▶ _OBJECTIF A_:
Pouvez-vous recopier à l'identique le passage du texte sur Libra allant de « Enfin, Facebook est » jusqu'à « cela peut fonctionner. » ?

▶ _TEXTE CHOISI_:
Les deux compagnies de taxis Uber et Lyft, ainsi que la société de streaming Spotify et les plateformes de réservation de Booking Holdings offrent des services dans le monde entier, lesquels pourront être payés avec la nouvelle devise. Ces sociétés ont également plutôt intérêt à soutenir la nouvelle devise mondiale, avec leurs recettes et leurs dépenses dans différentes monnaies locales. Etant donné que les frais et les différences de taux de change sont élevés, il existe un potentiel d’économies considérable. Libra pourrait ainsi rapidement attirer de nouveaux utilisateurs de fournisseurs de services internationaux comme Uber ou Spotify.

Enfin, Facebook est également au cœur de l’adaptation de Libra. Dans les pays émergents et en développement en particulier, Facebook est un canal de commerce en ligne important pour les entreprises (Bloomberg 2018). C’est le même effet que celui d’Uber, Lyft et Spotify. Facebook Messenger procure une interface à n’importe qui, ce qui permet des paiements «peer-to-peer» similaires à Twint en Suisse et pourrait contribuer à une diffusion encore plus grande de Libra. En Chine, Tencent a déjà démontré avec brio la façon dont cela peut fonctionner.

▶ _OBJECTIF B_:
Pourriez-vous mettre sous forme de tableau Markdown, avec les colonnes Numéro et Ligne, uniquement les enregistrements allant de la ligne contenant « Viewport: 1123px width, 315px height. » jusqu'à la ligne contenant « Looking at the screenshot, I should [40, 27]. », sans les lignes vides ?

▶ _MATÉRIEL DE L'EXERCICE_:
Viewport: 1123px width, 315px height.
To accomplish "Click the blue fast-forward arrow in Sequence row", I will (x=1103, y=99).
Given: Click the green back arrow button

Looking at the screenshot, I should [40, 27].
---
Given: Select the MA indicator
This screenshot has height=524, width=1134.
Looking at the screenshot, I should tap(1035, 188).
* * *
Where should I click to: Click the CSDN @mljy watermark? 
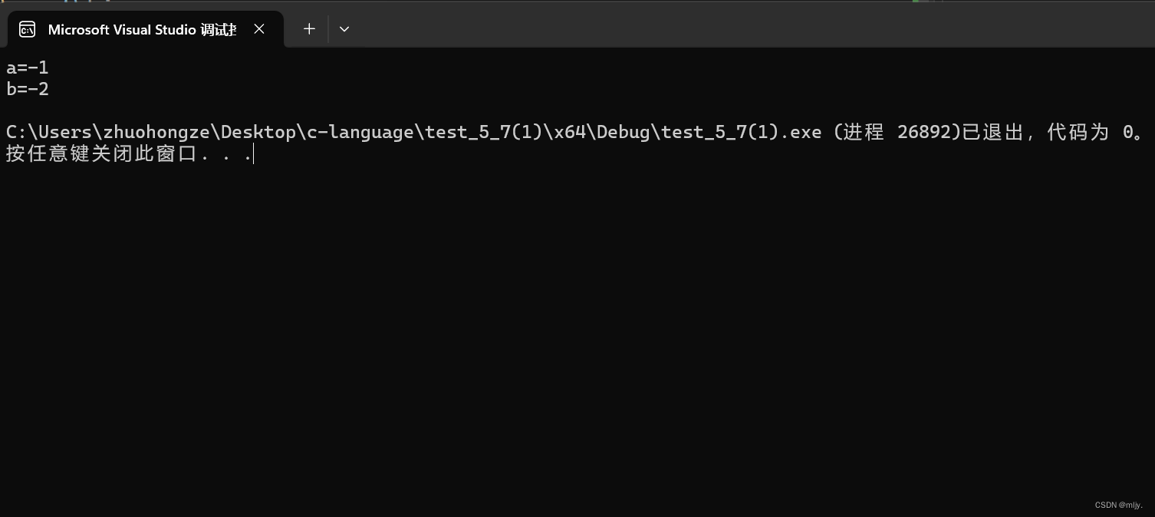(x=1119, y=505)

▶ _RÉPONSE A_:
Enfin, Facebook est également au cœur de l’adaptation de Libra. Dans les pays émergents et en développement en particulier, Facebook est un canal de commerce en ligne important pour les entreprises (Bloomberg 2018). C’est le même effet que celui d’Uber, Lyft et Spotify. Facebook Messenger procure une interface à n’importe qui, ce qui permet des paiements «peer-to-peer» similaires à Twint en Suisse et pourrait contribuer à une diffusion encore plus grande de Libra. En Chine, Tencent a déjà démontré avec brio la façon dont cela peut fonctionner.

▶ _RÉPONSE B_:
| Numéro | Ligne |
|---|---|
| 1 | Viewport: 1123px width, 315px height. |
| 2 | To accomplish "Click the blue fast-forward arrow in Sequence row", I will (x=1103, y=99). |
| 3 | Given: Click the green back arrow button |
| 4 | Looking at the screenshot, I should [40, 27]. |